- Owner: Children's Skin Disease Foundation (sponsor)
- Established: 2001, Livermore, California
- Website: https://www.csdf.org/camp-wonder

= Camp Wonder =

Children's Skin Disease Foundation summer camp program

Camp Wonder is the name of a series of medically staffed summer camps sponsored by the nonprofit organization Children's Skin Disease Foundation (CSDF).

==Background==
Camp Wonder was established in 2001 by Francesca Tenconi, Dr. Jenny Kim and Dr. Stefani Takahashi at the UCLA School of Medicine to provide a free medically staffed summer camp experience for children with skin disease. The first Camp Wonder was established in Livermore, California, in 2001. Since its foundation, additional camps have been established in Lake Hughes, California, and Randleman, North Carolina. Camp Wonder accepts children with skin disease with medical care requirements that cannot be satisfied at traditional summer camps. The medical staff at Camp Wonder is usually 40 doctors, physician assistants and nurses, all of whom volunteer their time. Camp Wonder does not charge any fee for attendance, so it attracts and accepts many children who are economically disadvantaged.
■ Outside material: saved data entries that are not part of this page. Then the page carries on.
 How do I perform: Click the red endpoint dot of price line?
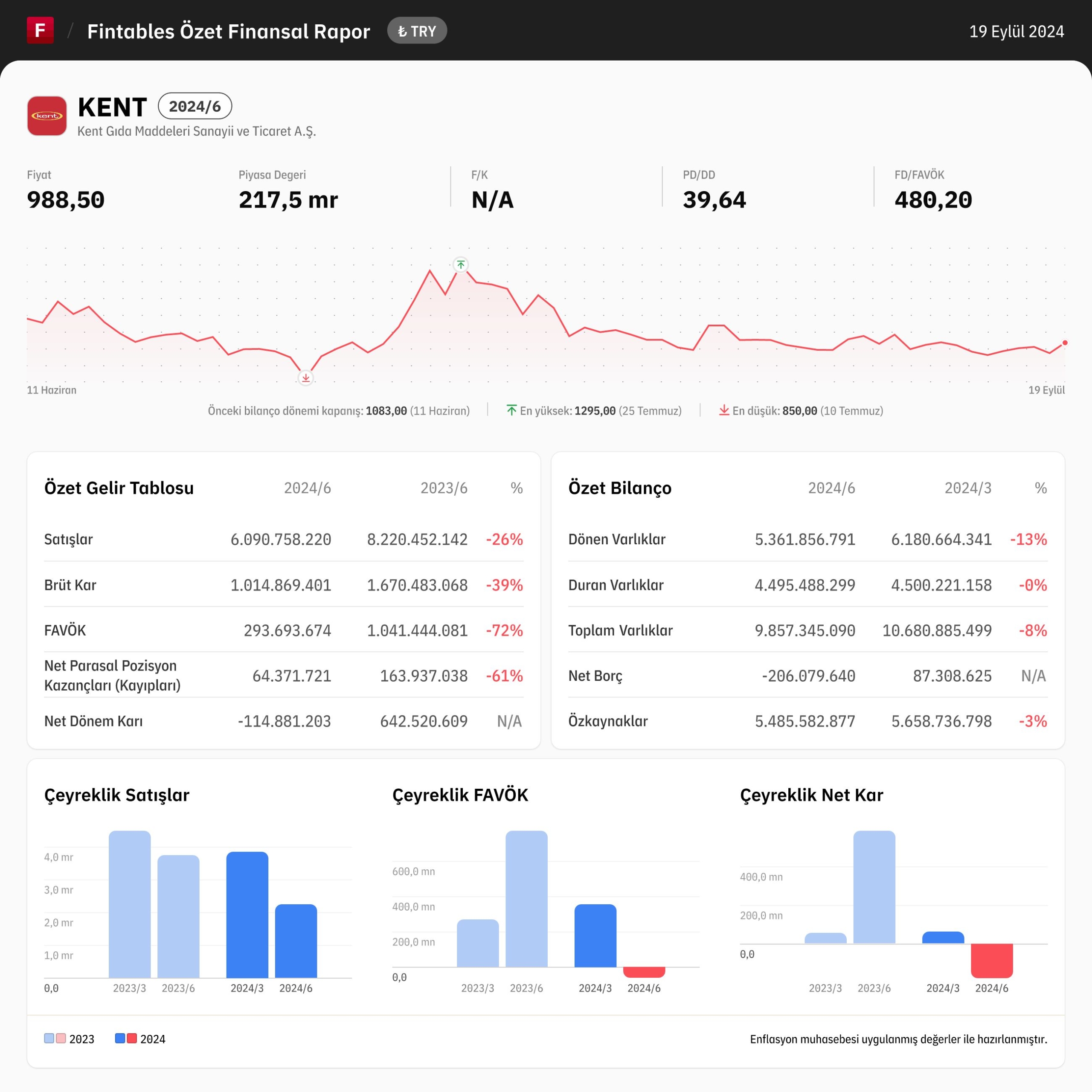click(1065, 343)
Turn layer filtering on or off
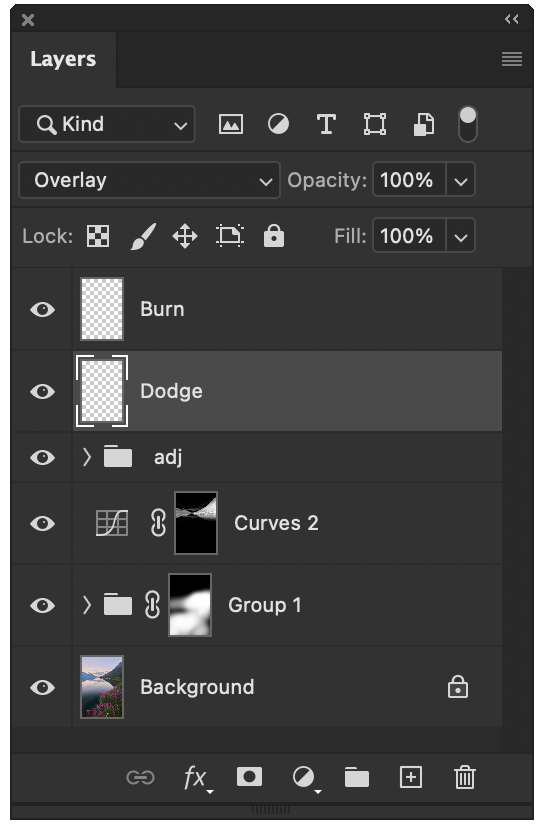This screenshot has height=834, width=544. [x=467, y=124]
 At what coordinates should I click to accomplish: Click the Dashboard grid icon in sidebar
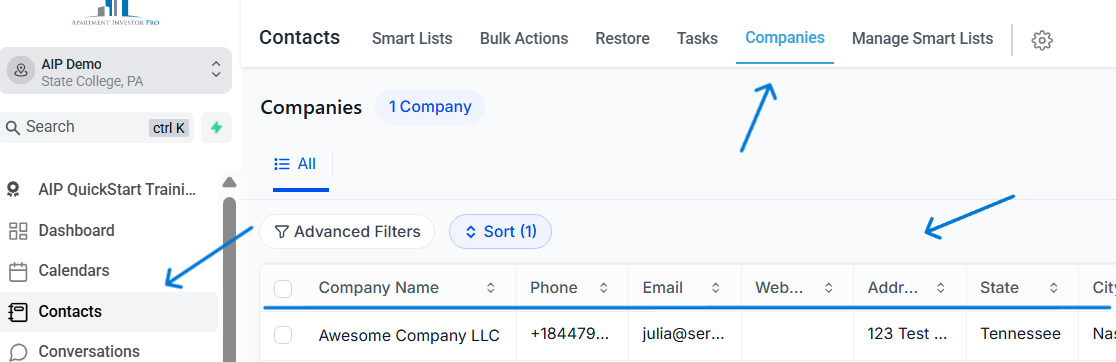click(19, 230)
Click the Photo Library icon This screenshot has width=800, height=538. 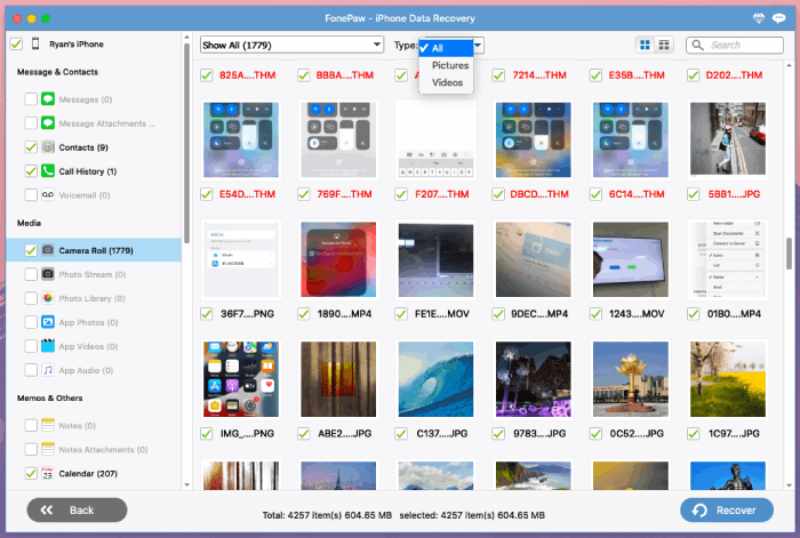click(48, 298)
Also, because skin disease is more visual for skin with more pigmentation, Latino and African-American children benefit greatly from Camp Wonder.

===History===
In 1996, Francesca Tenconi was diagnosed with Pemphigus Foliaceous, a life-threatening auto-immune based skin disease. She and the other children she met while receiving medical care felt isolated and had no organization focusing on the unique challenges faced by children with such visual diseases. On her 16th birthday in 2000, Tenconi established the Children's Skin Disease Foundation in Walnut Creek, California, to raise funds for research for the treatment and potential cure of several skin diseases that affect children. In 2001 Tenconi established Camp Wonder as a summer camp for children who suffer from skin diseases in order to give them the sense of normalcy and the normal experiences that children have during the summer.

==Recognition==
Francesca's hard work, formation of the Children's Skin Disease Foundation, establishing Camp Wonder and advocacy for children has been recognized by several organization, some of which are: In 2002, Francesca received the Prudential Spirit of Community Awards. Francesca was also named one of America's Top 10 Women to Watch in 2005 by Glamour Magazine and received the Thread of Hope Award by Diablo Magazine in 2005. In 2006, Francesca Tenconi was presented with a Jefferson Award by the American Institute for Public Service and the Brick Award by Do Something in New York. In 2004, Francesca received an international award in Venice, Italy for her work to help a child with a rare skin disease who lived near Venice.